Keyifli Okumalar.
Sadi elindeki ekmek sepetini masaya bıraktı. Bugün Yosun ve ailesi onlara yemeğe geliyordu. Çok uzak bir mesafe değildi, Karşı daireden geleceklerdi ama Sadi heyecanlıydı. Metin amcasını çok seviyordu ve anlattığı hikayeler oldukça ilginçti.
Çalan zil ile Sadi hemen hole fırladı. Kapı tam karşıda duruyordu. Hızlıca kapıya ilerledi ve açtı. Özge hanım hala kapıyı kitlerken, Metin bey uzun boyu ve geniş cüssesi ile kucağında minik Songül ile karşısında dikiliyordu.
"Nasılsın gök gözlü oğlan" dedi Metin bey içeriye girerken. Sadi gülümsedi "İyiyim Metin amca sen nasılsın?"
"Bende iyi işte. Al bakalım bizim huysuzu" dedi kucağından Songül'ü indirirken. Songül nihayet iki koca elin esaretinden kurtulduğu için sevinirken Sadi'ye sarıldı.
"Seni çok özledim" diye daha sıkı sarılırken Sadi onu itekledi " Kızım daha sabah bizdeydin ne çabuk özledin" dedi. Songül onu dinlemeden burnuna bir öpücük bıraktı ve balkona gitti. Masa balkona kurulmuştu, hava oldukça sıcaktı.
"Ne yemek yaptın Ahu teyze?" Ahu küçük kızı kucakladı ve gülümseyerek " Pırasa" dedi. Songül ise hiç mutlu değildi.

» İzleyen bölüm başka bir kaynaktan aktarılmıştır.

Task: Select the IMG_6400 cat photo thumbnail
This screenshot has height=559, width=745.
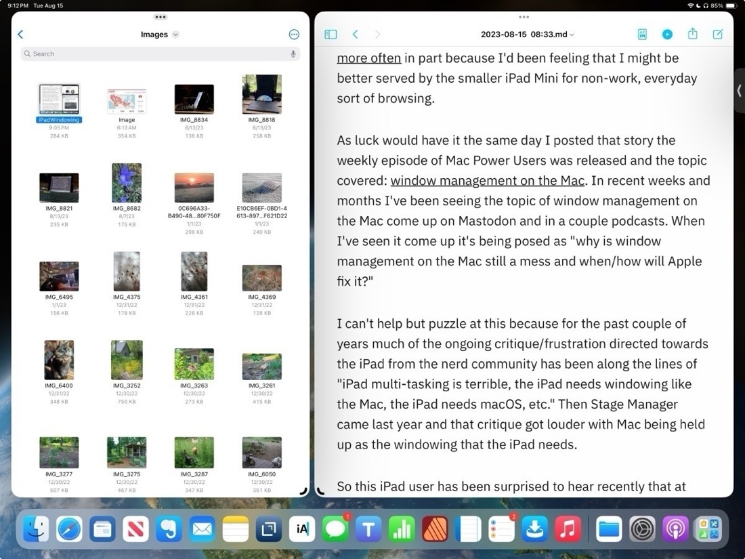Action: [x=59, y=359]
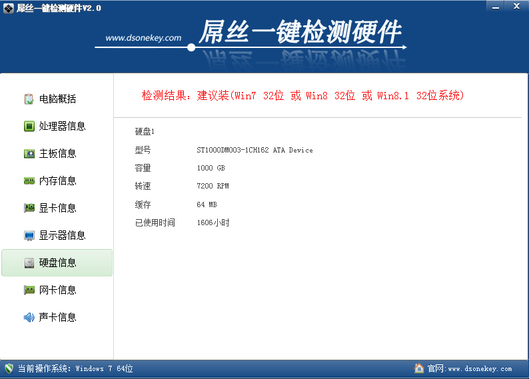The height and width of the screenshot is (379, 529).
Task: Select the 显卡信息 graphics card icon
Action: pyautogui.click(x=29, y=208)
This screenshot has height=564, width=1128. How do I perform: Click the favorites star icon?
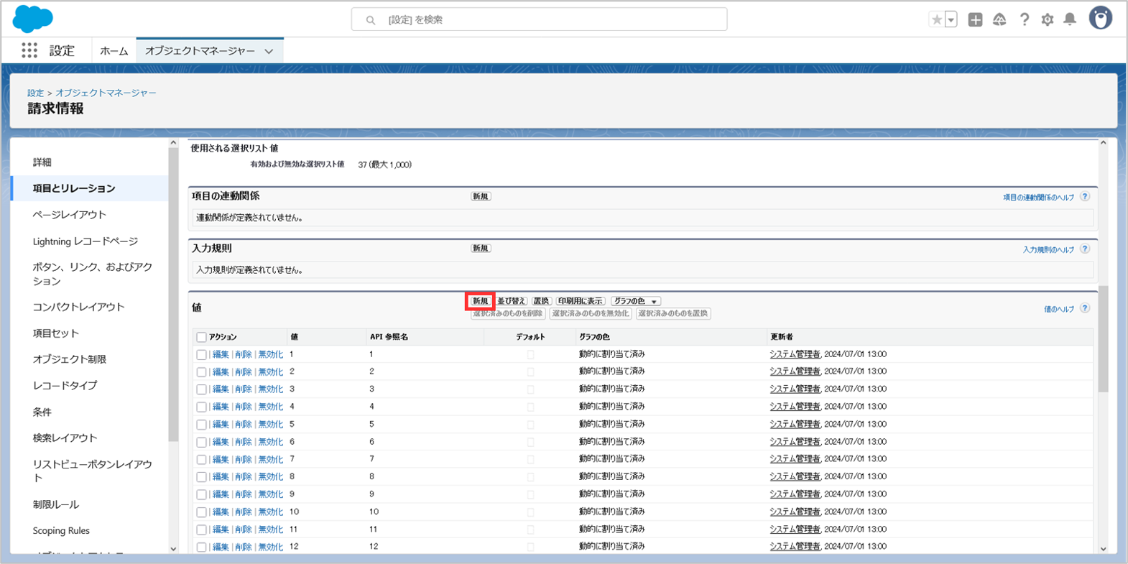point(936,20)
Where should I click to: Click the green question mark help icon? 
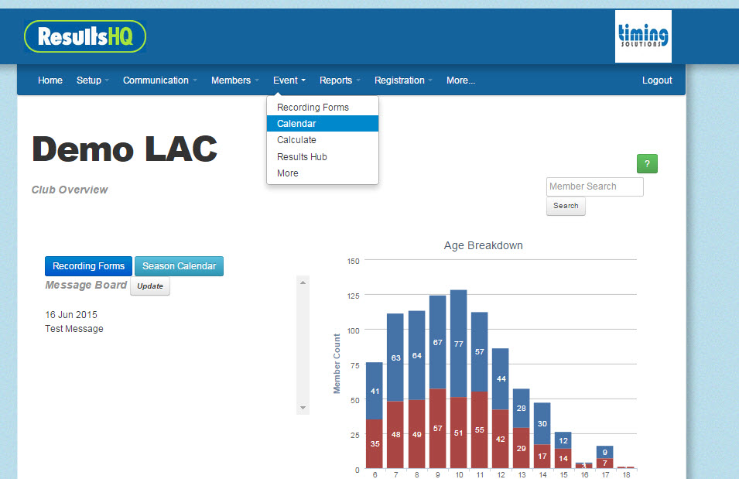[647, 163]
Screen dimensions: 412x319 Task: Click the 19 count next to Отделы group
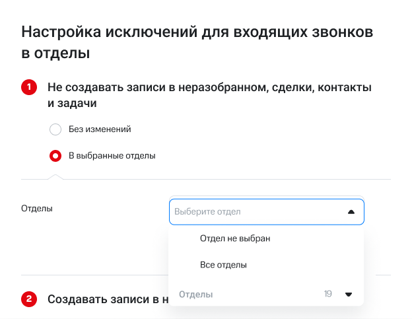pyautogui.click(x=328, y=294)

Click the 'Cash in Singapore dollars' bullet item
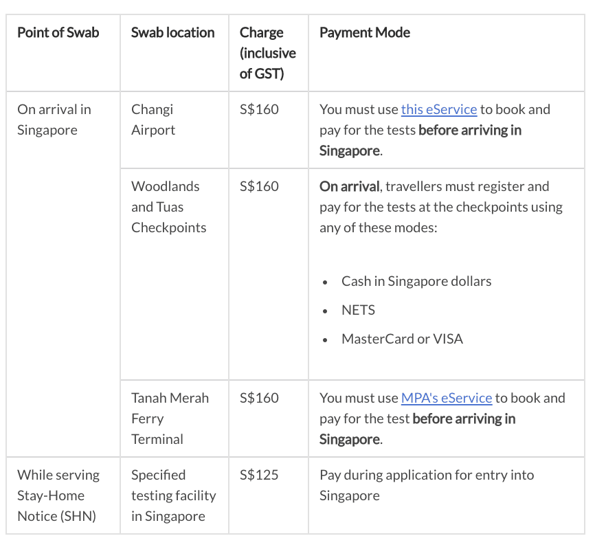[x=416, y=281]
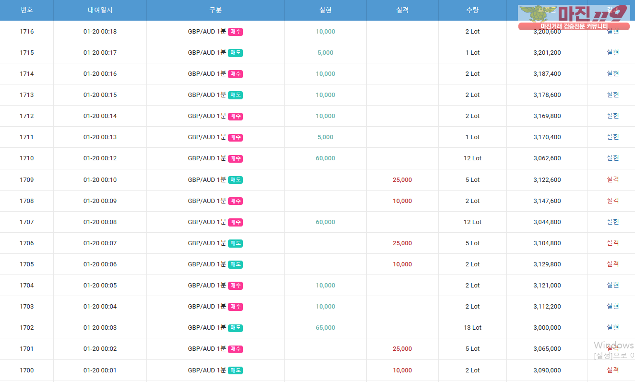Viewport: 635px width, 382px height.
Task: Select the 3,000,000 deposit cell in row 1702
Action: click(547, 328)
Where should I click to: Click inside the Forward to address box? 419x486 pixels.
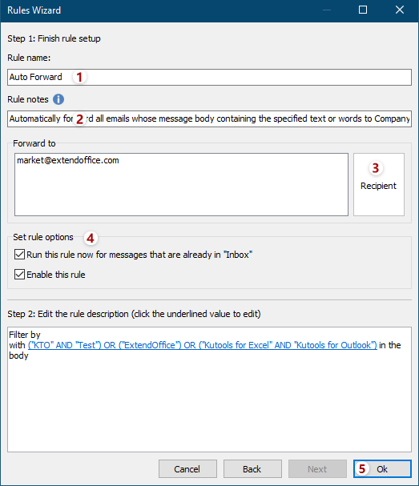(x=181, y=184)
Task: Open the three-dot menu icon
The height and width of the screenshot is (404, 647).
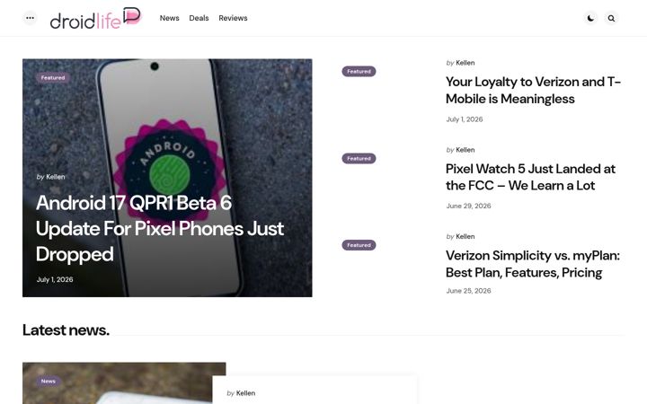Action: 30,18
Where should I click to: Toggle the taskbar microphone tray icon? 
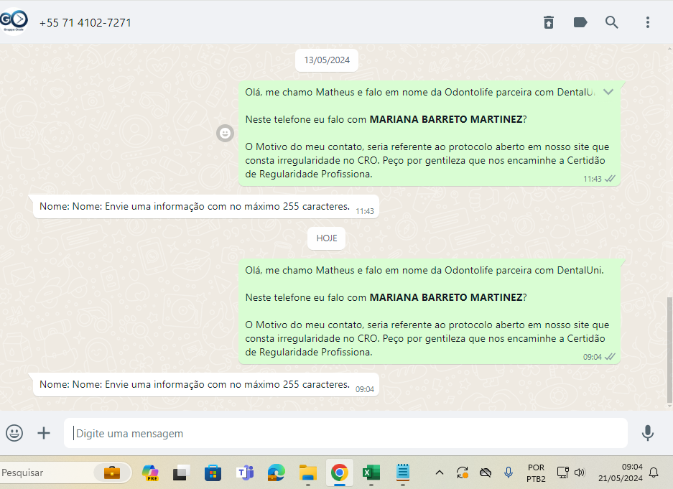(x=509, y=472)
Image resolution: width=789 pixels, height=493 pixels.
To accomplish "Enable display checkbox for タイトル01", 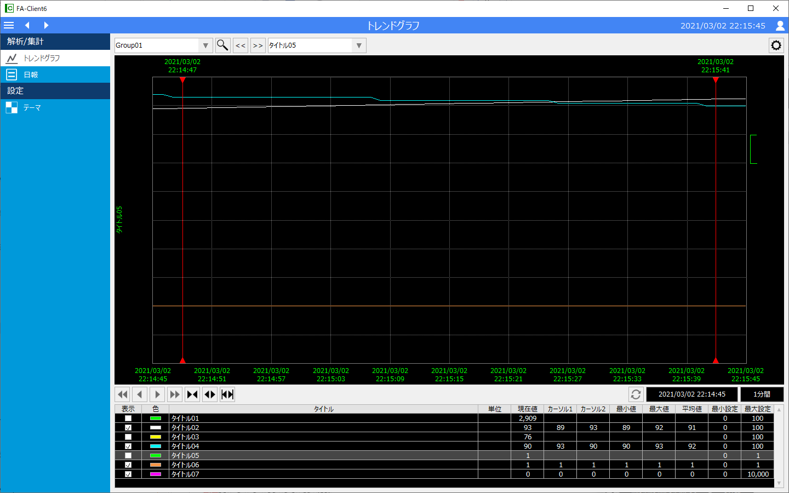I will point(128,419).
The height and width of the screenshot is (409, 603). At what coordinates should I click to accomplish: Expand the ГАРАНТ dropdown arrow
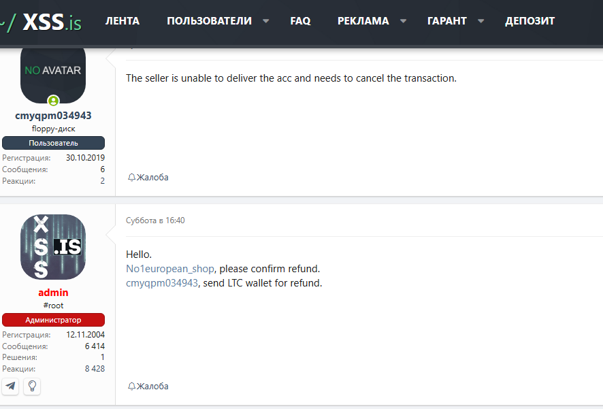[x=481, y=21]
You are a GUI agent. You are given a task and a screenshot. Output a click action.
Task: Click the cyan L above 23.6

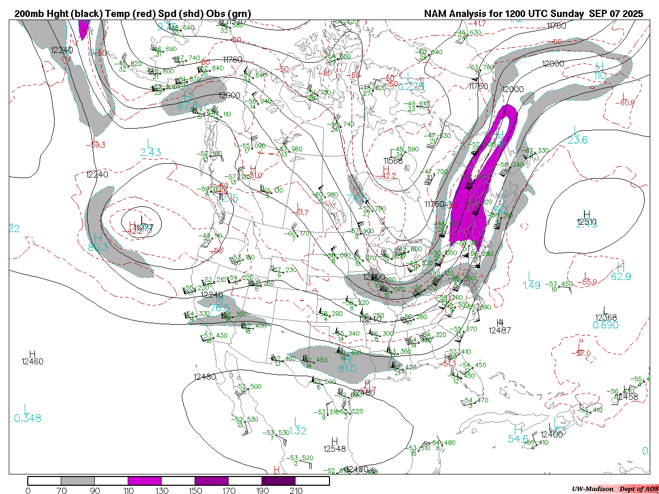pos(577,131)
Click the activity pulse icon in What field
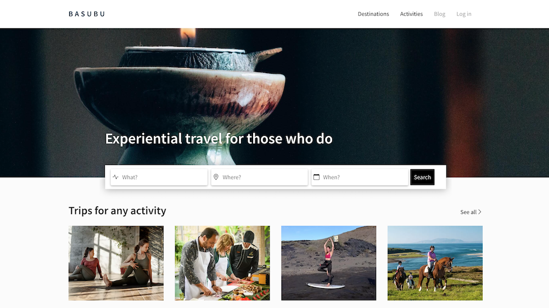549x308 pixels. point(115,177)
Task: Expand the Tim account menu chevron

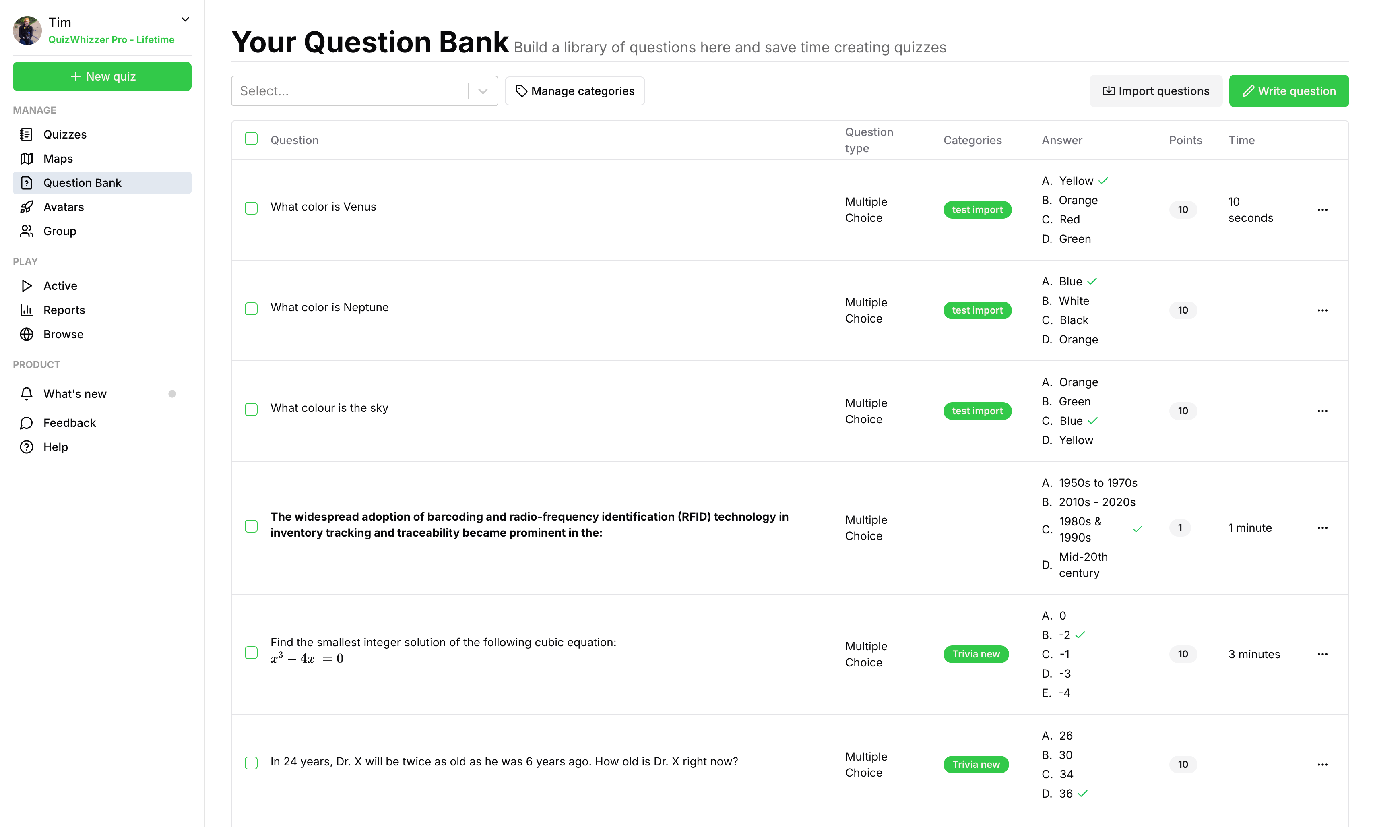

Pırasadan ve et yemeklerinden nefret ederdi.
"Ben onu sevmem ki" diye süzüldü Songül ama annesinin sesi onu durdurdu " Ayıp kızım özür dile Ahu teyzenden" diye bir tehdit savurdu Özge. Songül ise dönüp Ahu teyzesinin yanağına bir öpücük kondurdu " Özür diyelim Ahu teyze" diyerek balkondan uzaklaştı. Sadi ortalarda yoktu ama Güldeste Feride'ye şarkı söylüyordu.
"Sadi nerede Güldeste?" dedi kızın yanına yaklaşırken " Senin için bir şey getirecekmiş odasına gitti dedi, Songül ise bunu duyar duymaz koşarak Sadi'nin odasına gitti. Fakat odaya girmeden elinde bir tane sarı lale ile ilerleyen Sadi'yi görmek onu mutlu etti.
"Ne bu?"
"Sarı lale okulun bahçesinden buldum sana getirdim" Songül hemen Sadi'nin elindeki çiçeği kapıp koklamaya başladı.
"Teşekkür ederim Gök gözlü çocuk" dedi ve Sadi'nin yanağına bir öpücük kondurdu. Sadi utanmıştı genelde ona sadece Songül iltifat eder aynı zamanda da sadece o hakaret ederdi.
**
Sadi Songül'ü Ceylin'in evine bırakalı iki gün olmuştu. Ceylin öğretmen olduğu için gündüz evde olmuyordu. Genelde Songül'de geceleri geliyordu, hastanede en çok nöbet yazılan neredeyse oydu. Ama bugün şansa izinliydi.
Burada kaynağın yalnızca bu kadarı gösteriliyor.